• _Source excerpt_:
>>>>>

Ilocos Sur and Cordillera OFW groups show their opposition to mining, saying it is the people who will lose out in the future.

By Vir B. Lumicao

People of Cervantes in Ilocos Sur are up in arms against the entry of a mining company in their quiet agricultural highland town to explore and mine for gold and minerals in its mountains bordering the Cordillera Administrative Region.

Hong Kong-based OFWs from Cervantes voiced their opposition to plans by Cordillera Exploration Inc, or CEXCI, to mine the mountains in their town during festivities celebrating Cordillera Day on Chater Road on April 30.

CEXCI, a subsidiary of Nickel Asia, is planning to expand its mining operations to Cervantes and Suyo in Ilocos Sur and parts of Benguet and Mountain Province.

The company said it had applied for a financial and technical assistance agreement over its property in Mankayan, part of which is in the process of conversion to an exploration permit.

“We were surprised when people from the company visited our town starting in 2012 and consulted us residents about its exploration plans in our localities,” Norma Ayala, president of Cervantes Association of Hong Kong, said during the Chater event.

<<<<<

• _Given problem_:
Continue the news story about Cervantes residents and OFWs opposing mining in their town, starting right after its last sentence.

• _Listed entries_:

>>>>>

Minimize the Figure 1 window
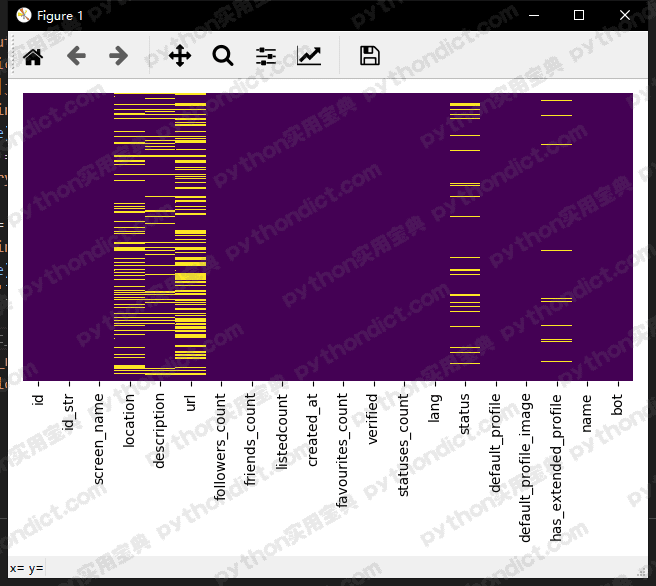 pyautogui.click(x=532, y=15)
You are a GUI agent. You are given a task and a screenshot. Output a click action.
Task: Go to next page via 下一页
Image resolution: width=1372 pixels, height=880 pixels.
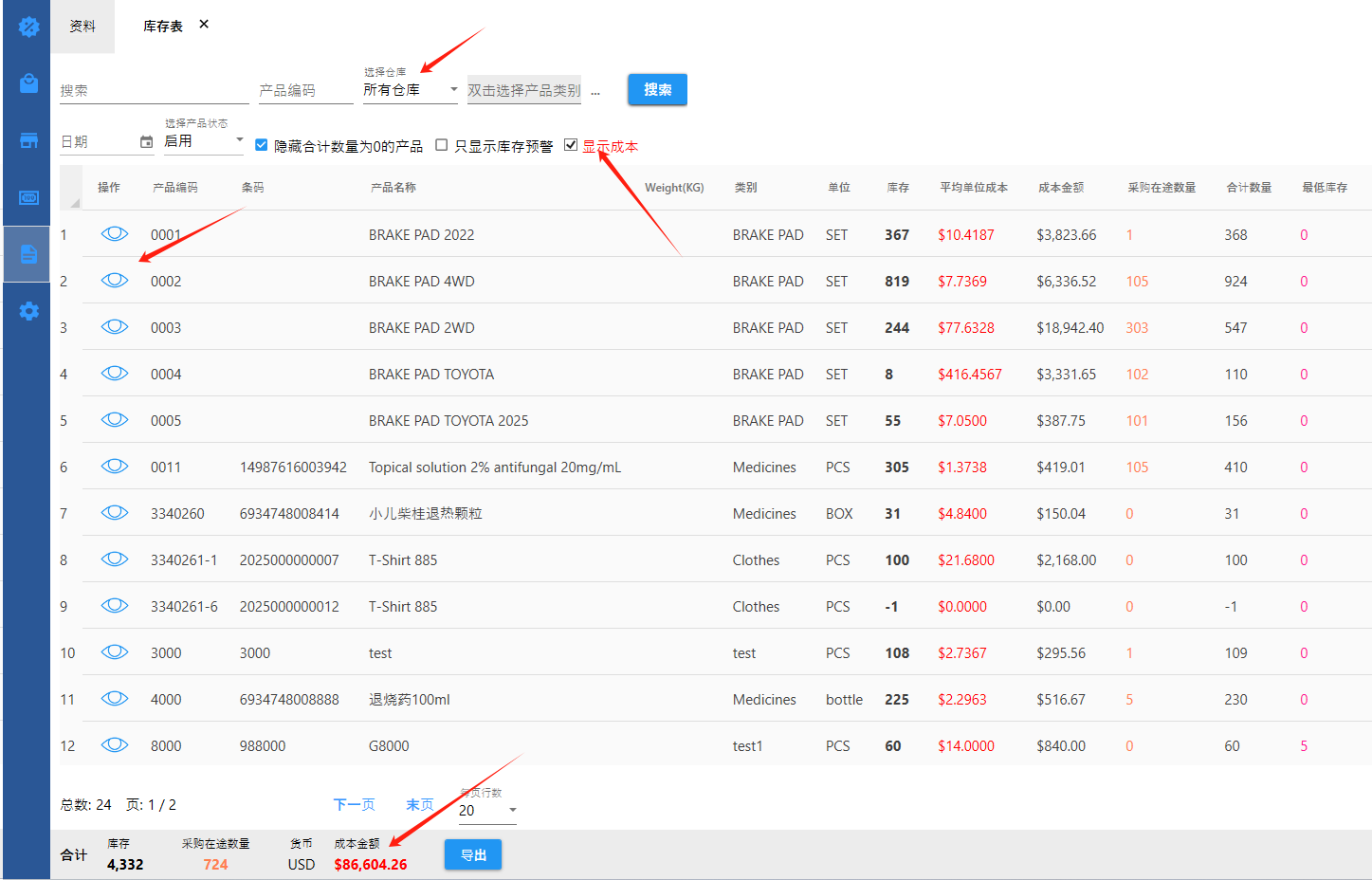pos(354,805)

<<<<<

• _Expected output_:
She said the company representatives returned every year until 2016 when the issue blew up because six out of the town’s barangay captains voted in favor of the company’s exploration plan while three others who understood the impact of mining opposed it.

The six village leaders approved the plan because they did not understand the issue as the company did not explain it very clearly, she said. The townspeople were also surprised when they heard that the municipal mayor also approved it, Ayala said.

“We oppose the project because it will destroy our Paradise which is Cervantes,” Ayala said.
She said the company had already carried out explorations in the adjoining town of Mankayan and is planning to extend this to the Ilocos Sur town of Suyo.

Ayala said the river in Cervantes that irrigates its farmlands come from the highlands of Mankayan, Tadian and Bakun, and flows down to Suyo. The mine tailings from the explorations would reportedly drift and poison the water and lands downriver, killing the fish and ruining the farms.
Ayala appealed for support from Hong Kong-based OFWs for the Cervantes people’s signature campaign expressing their opposition to the CEXCI’s exploration plans.  

 Genie Sacla, president of the Suyo, Ilocos Sur Association and Cervantes Group, said people in the adjoining towns of Suyo and Cervantes are divided over the mining issue because of their lack of understanding and explanation of its ill-effects.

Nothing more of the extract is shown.